You work for me, Computer.

By Brandon Bloom

Trivial Cycles in Object Oriented Programming

I’m not against objects. I’m against programming in a style oriented by objects.

One of the largest causes of big-ball-of-mud architectures is unnecessary cyclic dependencies. Unfortunately, object-oriented languages allow programmers to trivially create cyclic dependencies without warning or immediate repercussions. Overtime, these cycles become a significant source of complexity and corresponding suffering.

The problem can be summarized in a single line of pseudocode:

person.address.residents

This innocuous-looking expression embodies a pleasant interface, but its implementation hides an insidious cyclic relationship between the Person class and the Address class. Worse than that, this cyclic relationship is extended transitively to any other related classes. Consider the following diagram with an additional Company class that may also have an address.
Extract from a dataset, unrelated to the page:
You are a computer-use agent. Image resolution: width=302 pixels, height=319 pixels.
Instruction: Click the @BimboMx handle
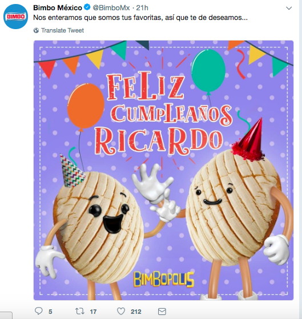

Person / Address / Company ball-of-mud

Any time you add a type to this graph, it is instantly tangled-up with everything else. Compare this with this functional variant:

Person / Address / Company untangled

Now you can analyze, compile, and reason about a subset of this graph. Reasoning about any particular node only requires reasoning about the transitive closure of its dependencies. However, in the presence of ubiquitous cycles, the transitive closure is equivalent to the entire graph.

Unfortunately, we’ve now lost the convenient noun.verb or noun.component syntax. Instead, our expressions are inside out. Here it is in Ruby or Python syntax:

residents(address(person))

And here it is in Lisp syntax:

(residents (address person))

Luckily, we can recover the pleasant ordering with the help of a macro. Here is an example of Clojure’s threading macro:

(-> person address residents)

In the absense of macros, we can use a binary operator. Here’s an example of F#’s “pipeline” operator:

person |> address |> residents

Both Scala and C# provide tools for directly emulating the dotted access syntax. Respectively, implicit conversions and extension methods leverage the type system to perform dispatch to non-members in a syntactically identical way.

It is unfortunate that it is so easy to create cycles. A small sin at first, but they quickly add up and really start to hurt as a system grows larger.